Rao Shreya, Neethirajan Suresh
Faculty of Computer Science, Dalhousie University, 6050 University Avenue, Halifax, NS B3H 4R2, Canada.
Faculty of Agriculture, Dalhousie University, Truro, NS B3H 4R2, Canada.
Sensors (Basel). 2025 Aug 8;25(16):4899. doi: 10.3390/s25164899.
Sensor-enabled digital twins (DTs) are reshaping precision dairy nutrition by seamlessly integrating real-time barn telemetry with advanced biophysical simulations in the cloud.
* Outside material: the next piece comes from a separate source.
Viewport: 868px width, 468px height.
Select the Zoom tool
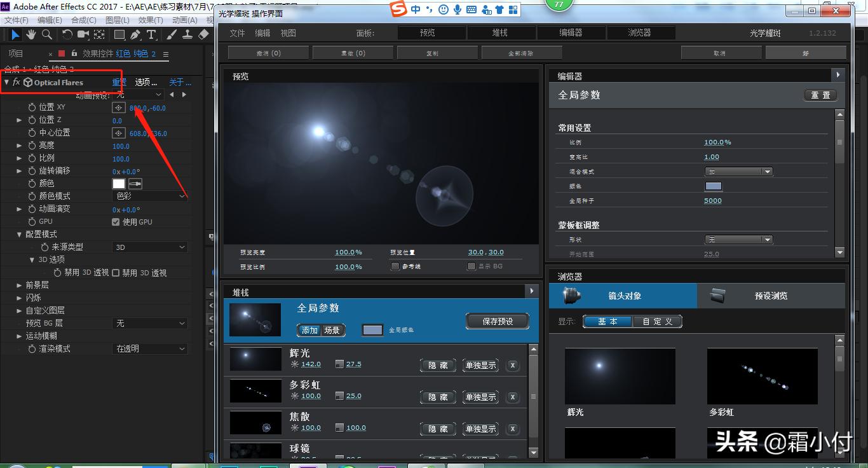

Drawing insights from 122 peer-reviewed studies spanning 2010-2025, this systematic review reveals how DT architectures for dairy cattle are conceptualized, validated, and deployed. We introduce a novel five-dimensional classification framework-spanning application domain, modeling paradigms, computational topology, validation protocols, and implementation maturity-to provide a coherent comparative lens across diverse DT implementations. Hybrid edge-cloud architectures emerge as optimal solutions, with lightweight CNN-LSTM models embedded in collar or rumen-bolus microcontrollers achieving over 90% accuracy in recognizing feeding and rumination behaviors. Simultaneously, remote cloud systems harness mechanistic fermentation simulations and multi-objective genetic algorithms to optimize feed composition, minimize greenhouse gas emissions, and balance amino acid nutrition. Field-tested prototypes indicate significant agronomic benefits, including 15-20% enhancements in feed conversion efficiency and water use reductions of up to 40%. Nevertheless, critical challenges remain: effectively fusing heterogeneous sensor data amid high barn noise, ensuring millisecond-level synchronization across unreliable rural networks, and rigorously verifying AI-generated nutritional recommendations across varying genotypes, lactation phases, and climates. Overcoming these gaps necessitates integrating explainable AI with biologically grounded digestion models, federated learning protocols for data privacy, and standardized PRISMA-based validation approaches. The distilled implementation roadmap offers actionable guidelines for sensor selection, middleware integration, and model lifecycle management, enabling proactive rather than reactive dairy management-an essential leap toward climate-smart, welfare-oriented, and economically resilient dairy farming.
具备传感器的数字孪生(DTs)正在重塑精准奶牛营养,它通过将实时牛舍遥测数据与云端的先进生物物理模拟无缝集成来实现这一点。通过对2010年至2025年期间122项同行评审研究的深入分析,本系统综述揭示了奶牛数字孪生架构是如何被概念化、验证和部署的。我们引入了一个新颖的五维分类框架,涵盖应用领域、建模范式、计算拓扑、验证协议和实施成熟度,以便为各种数字孪生实现提供一个连贯的比较视角。混合边缘云架构成为最优解决方案,嵌入项圈或瘤胃 bolus 微控制器中的轻量级CNN-LSTM模型在识别采食和反刍行为方面的准确率超过90%。同时,远程云系统利用机械发酵模拟和多目标遗传算法来优化饲料组成,最大限度减少温室气体排放,并平衡氨基酸营养。经过实地测试的原型显示出显著的农艺效益,包括饲料转化效率提高15%-20%以及用水量减少高达40%。然而,关键挑战依然存在:在牛舍高噪音环境下有效融合异构传感器数据,确保在不可靠的农村网络中实现毫秒级同步,以及在不同基因型、泌乳阶段和气候条件下严格验证人工智能生成的营养建议。克服这些差距需要将可解释人工智能与基于生物学的消化模型、用于数据隐私的联邦学习协议以及基于PRISMA的标准化验证方法相结合。提炼出的实施路线图为传感器选择、中间件集成和模型生命周期管理提供了可操作的指导方针,实现主动而非被动的奶牛管理,这是朝着气候智能、注重福利和经济韧性强的奶牛养殖迈出的关键一步。